PROBLEM A =
In the Waymo trucking article, where will employees be based?
PROBLEM B =
Edit the Waymo trucking article between "Earlier this year, the" and "facility in Dallas.", inclusive, so that "interstates" becomes "highways".
PROBLEM C =
Pick up the Waymo trucking article after its final sentence and write what comes next.

TEXT SHOWN =

+++++

The company is officially driving trucks in Texas, with plans to further advance their trucking capabilities and continue to grow its dedicated Waymo Via trucking team

Earlier this year, the company started driving the company’s Chrysler Pacifica minivans in New Mexico and Texas to begin mapping in preparation for the trucks arriving.

A Waymo spokeswoman said the company will be testing along many of the interstates – I-10, I-20, and I-45.

“In addition to further advancing our trucking capabilities, we’re excited to explore how our tech might be able to create new transportation solutions in Texas, which has a high freight volume and is a favorable environment for deploying AVs,” according to the Waymo spokeswoman.

Waymo will also be hiring in the area. Employees will be based out of a facility in Dallas.

+++++

DATA LINES =

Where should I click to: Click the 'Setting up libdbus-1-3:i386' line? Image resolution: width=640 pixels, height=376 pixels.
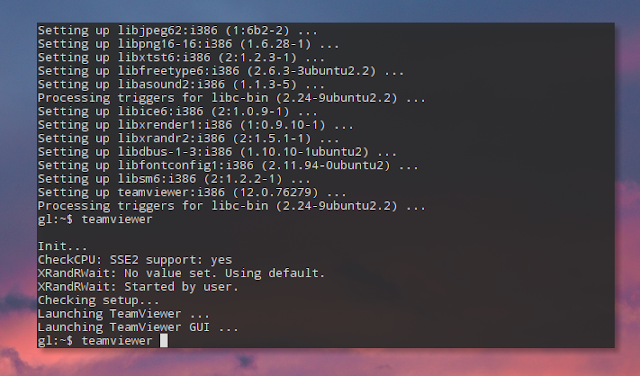click(x=217, y=152)
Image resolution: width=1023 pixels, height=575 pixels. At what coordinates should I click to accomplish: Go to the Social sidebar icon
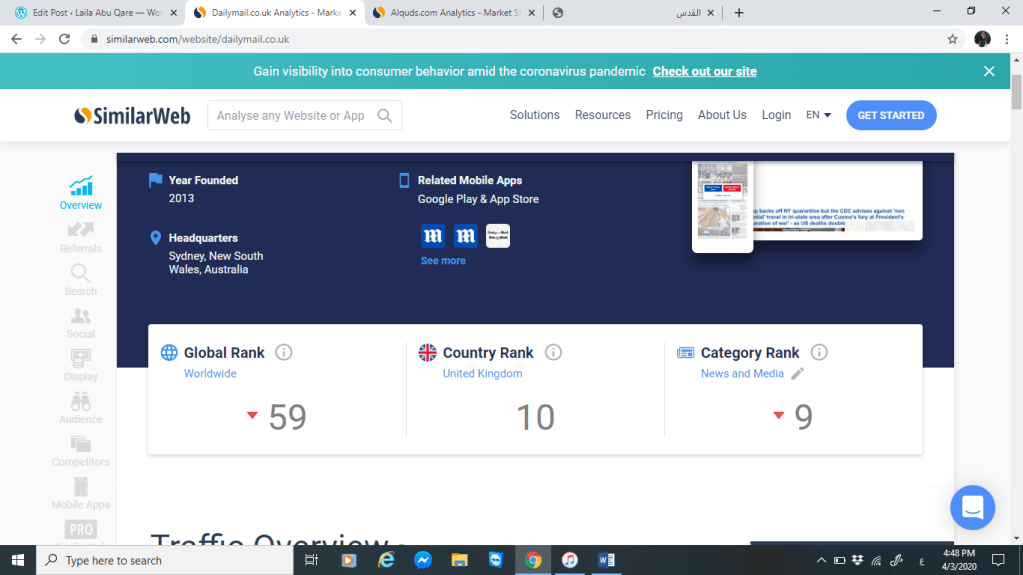(80, 316)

+++++

RESULT A =
They will be based out of a facility in Dallas.

RESULT B =
Earlier this year, the company started driving the company’s Chrysler Pacifica minivans in New Mexico and Texas to begin mapping in preparation for the trucks arriving.

A Waymo spokeswoman said the company will be testing along many of the highways – I-10, I-20, and I-45.

“In addition to further advancing our trucking capabilities, we’re excited to explore how our tech might be able to create new transportation solutions in Texas, which has a high freight volume and is a favorable environment for deploying AVs,” according to the Waymo spokeswoman.

Waymo will also be hiring in the area. Employees will be based out of a facility in Dallas.

RESULT C =
“The North Central Texas Council of Governments is pleased to welcome industry pioneer Waymo to North Texas,” said Tom Bamonte, NCTCOG senior program manager, automated vehicles. “We are fortunate to operate in a region and state where policy officials encourage innovative problem-solving, and decisions from companies like Waymo demonstrate they recognize they can both test their technology and succeed here. Our location and reliable transportation system make Dallas-Fort Worth a center for freight in the United States.  “As we continue to grow, technologies that allow us to maximize our existing transportation system will prove more critical. Waymo’s choice of Dallas-Fort Worth for its automated trucking hub helps the region prepare for the future of freight transportation and secure its leadership position.”

Waymo is not the only self-driving project in the state. Aurora, a self-driving company that focuses on vans and trucks, said in July it would be testing in North Texas.